It is rotating leaders who build the swarm: social network determinants
of growth for healthcare virtual communities of practice
- URL: http://arxiv.org/abs/2105.12659v1
- Date: Wed, 26 May 2021 16:15:31 GMT
- Title: It is rotating leaders who build the swarm: social network determinants
of growth for healthcare virtual communities of practice
- Authors: G. Antonacci, A. Fronzetti Colladon, A. Stefanini, P. Gloor
- Abstract summary: The purpose of this paper is to identify the factors influencing the growth of healthcare virtual communities of practice (VCoPs) through a seven-year longitudinal study conducted using metrics from social-network and semantic analysis.
- Score: 0.0
- License: http://creativecommons.org/licenses/by-nc-sa/4.0/
- Abstract: Purpose: The purpose of this paper is to identify the factors influencing the
growth of healthcare virtual communities of practice (VCoPs) through a
seven-year longitudinal study conducted using metrics from social-network and
semantic analysis. By studying online communication along the three dimensions
of social interactions (connectivity, interactivity and language use), the
authors aim to provide VCoP managers with valuable insights to improve the
success of their communities. Design/methodology/approach: Communications over
a period of seven years (April 2008 to April 2015) and between 14,000 members
of 16 different healthcare VCoPs coexisting on the same web platform were
analysed. Multilevel regression models were used to reveal the main
determinants of community growth over time. Independent variables were derived
from social network and semantic analysis measures. Findings: Results show that
structural and content-based variables predict the growth of the community.
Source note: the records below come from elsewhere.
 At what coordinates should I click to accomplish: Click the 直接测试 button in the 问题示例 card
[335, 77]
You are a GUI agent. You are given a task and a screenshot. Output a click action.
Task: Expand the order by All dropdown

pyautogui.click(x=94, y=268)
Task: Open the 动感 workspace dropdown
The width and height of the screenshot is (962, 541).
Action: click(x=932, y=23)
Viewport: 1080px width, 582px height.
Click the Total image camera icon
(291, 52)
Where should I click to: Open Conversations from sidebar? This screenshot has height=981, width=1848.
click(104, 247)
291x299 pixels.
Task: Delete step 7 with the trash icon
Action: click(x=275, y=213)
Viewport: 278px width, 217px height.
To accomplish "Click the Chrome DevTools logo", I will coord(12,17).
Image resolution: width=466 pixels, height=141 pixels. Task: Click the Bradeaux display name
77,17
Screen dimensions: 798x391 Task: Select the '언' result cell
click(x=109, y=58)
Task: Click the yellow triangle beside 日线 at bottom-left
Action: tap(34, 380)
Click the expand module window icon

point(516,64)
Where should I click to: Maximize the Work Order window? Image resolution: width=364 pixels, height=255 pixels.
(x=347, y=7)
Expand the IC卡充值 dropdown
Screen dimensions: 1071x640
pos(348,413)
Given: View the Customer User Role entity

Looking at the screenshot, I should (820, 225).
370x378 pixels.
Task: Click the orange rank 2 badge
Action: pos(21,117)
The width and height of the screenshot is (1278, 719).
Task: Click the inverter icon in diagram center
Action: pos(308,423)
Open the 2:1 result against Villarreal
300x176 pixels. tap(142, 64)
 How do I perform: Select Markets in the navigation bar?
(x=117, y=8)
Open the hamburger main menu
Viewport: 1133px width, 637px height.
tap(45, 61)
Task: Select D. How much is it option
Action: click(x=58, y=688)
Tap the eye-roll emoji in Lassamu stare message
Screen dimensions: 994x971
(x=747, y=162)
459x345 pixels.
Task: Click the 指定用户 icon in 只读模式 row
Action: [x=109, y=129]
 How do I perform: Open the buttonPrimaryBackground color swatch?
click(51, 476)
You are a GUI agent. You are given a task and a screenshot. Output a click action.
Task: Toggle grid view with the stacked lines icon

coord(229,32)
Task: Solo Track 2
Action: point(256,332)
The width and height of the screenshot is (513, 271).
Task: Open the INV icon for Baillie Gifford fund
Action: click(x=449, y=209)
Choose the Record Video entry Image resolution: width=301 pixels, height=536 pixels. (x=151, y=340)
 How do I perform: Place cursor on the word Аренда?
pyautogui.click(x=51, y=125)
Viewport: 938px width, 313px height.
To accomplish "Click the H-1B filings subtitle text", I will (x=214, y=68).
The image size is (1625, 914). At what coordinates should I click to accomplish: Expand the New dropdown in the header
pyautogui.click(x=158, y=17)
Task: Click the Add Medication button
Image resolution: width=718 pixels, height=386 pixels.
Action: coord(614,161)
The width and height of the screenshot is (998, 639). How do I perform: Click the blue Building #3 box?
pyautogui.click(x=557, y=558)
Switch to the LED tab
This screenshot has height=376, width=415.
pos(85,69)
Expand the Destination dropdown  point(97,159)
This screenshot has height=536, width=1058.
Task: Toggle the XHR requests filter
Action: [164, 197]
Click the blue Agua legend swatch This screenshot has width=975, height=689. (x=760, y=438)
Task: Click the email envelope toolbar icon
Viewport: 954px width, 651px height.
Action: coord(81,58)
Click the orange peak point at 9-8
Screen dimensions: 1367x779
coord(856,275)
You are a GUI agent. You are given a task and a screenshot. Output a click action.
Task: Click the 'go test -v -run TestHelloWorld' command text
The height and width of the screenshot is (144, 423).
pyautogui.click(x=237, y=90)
Progressively, more people will join a community if its structure is more
centralised, leaders are more dynamic (they rotate more) and the language used
in the posts is less complex. Research limitations/implications: The available
data set included one Web platform and a limited number of control variables.
To consolidate the findings of the present study, the experiment should be
replicated on other healthcare VCoPs. Originality/value: The study provides
useful recommendations for setting up and nurturing the growth of professional
communities, considering, at the same time, the interaction patterns among the
community members, the dynamic evolution of these interactions and the use of
language. New analytical tools are presented, together with the use of
innovative interaction metrics, that can significantly influence community
growth, such as rotating leadership.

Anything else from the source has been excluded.